I SPENT all weekend binge-watching a reality TV show called Love is Blind on Netflix. The show has been sneered at by critics – it’s trash, they say, it’s manipulative, it’s gaudy, empty, it’s exploitative, it’s voyeuristic, it panders to narcissism. It’s cruel and meretricious.

Yes, it’s all of those things – it’s hard to find any reality TV show which doesn’t immediately seem merely glittering and hollow.

But amid the gaudy trash, there’s real gold. Watching Love is Blind is like observing a live vivisection of modern love, of modern romance – of the way we search for love, of the value we put on love, of what we want from love, of what it means these days to fall in love.

The Netflix series puts love on the operating table and opens it up to find out what makes it tick in the 21st century.

The premise of the show is this: can you fall in love with someone without ever meeting them face to face. And here’s the kicker – if you do fall in love, will you get married within the month? 

The mechanics of the show see 15 men and 15 women, who’ve never met, live separately from each other. They never see each other or come into physical contact with one another.

However, the participants are able to talk to each other constantly in private rooms partitioned by opaque glass that cannot be seen through. So they can hear each other, listen to each other, talk and laugh, flirt and fall out – but they can never see what the other person looks like.

Couples quickly start to pair up. Some hit it off right away, others instantly don’t attract each other. It doesn’t take long before real emotional attachments develop. And of course, the producers fuel the flirting with plenty of free and disinhibiting alcohol.

After 10 days, the show moves into a new stage. If any of the couples think they’ve fallen in love and could spend the rest of their lives together, then now is the time to say so. 

Almost half the couples paired off – out of 30 people who took part in this strange experiment, 12 got together.

# [EXTRACTED RECORDS]
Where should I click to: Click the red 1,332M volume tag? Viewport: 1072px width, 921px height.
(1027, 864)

...

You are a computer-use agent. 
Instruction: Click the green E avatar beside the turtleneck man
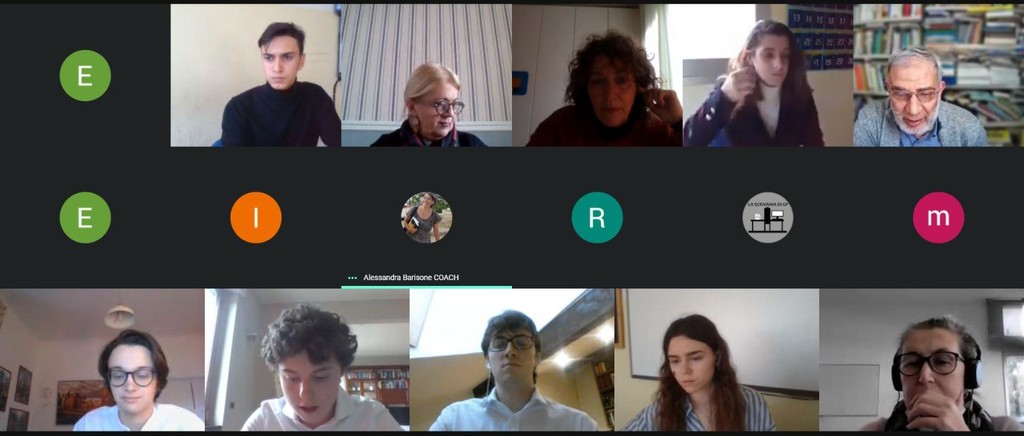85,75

# [TASK SET]
1 - In the piece on the Netflix show Love is Blind, what divides the private rooms where the participants talk?
2 - Write the next part of the piece on Love is Blind, picking up after its final sentence.

# [FINAL ANSWERS]
1 - Opaque glass that cannot be seen through.

2 -
But they didn’t just get together – they got engaged. To be married. And that marriage is coming in less than a month. At this point, the couples still haven’t seen each other in the flesh.

Finally, six couples get to meet in person. There’s tears and hugging and kissing and promises of everlasting love. But for some it’s clear there’s no physical attraction at all. 

All six couples head off to Mexico for a holiday – and to see if protestations of love can become physical love. The bottom line is: will they have sex?

The answer is that most do, but some don’t. And it’s painful to see how this lack of intimacy eats away at strong friendships which had been built on personality not looks.

Once the holiday is over, it’s time to try living together. This is were the cracks really begin to show – where the glamour and thrill of falling in love are replaced by the daily demands of sharing your every waking hour with someone who’s still essentially a stranger.

Then it’s time to meet the parents, to work out where to live. Who will make compromises over their career? Who wants a child? Who doesn’t?

As the weeks tick away, there’s only one challenge left – to make it to the altar. 
I finished the series last night. Do they all marry? Well, I don’t want to give any spoilers away but I suppose in some cases love can be blind – in other cases love has very clear 20-20 vision.

The contestants are all millennials. No-one is over 40. Netflix, of course, is able to navigate the millennial hive mind like no other part of our media or culture – its producers, directors and writers seem to intuitively know how millennials tick, what appeals to them, and what they need.

And so what makes Love is Blind so fascinating is how the series focuses on romantic isolation. It seems to be saying that at its heart the millennial generation is lonely. And that is genuinely saddening.

The participants in the show were all desperate for love. Love has been hard to find for them.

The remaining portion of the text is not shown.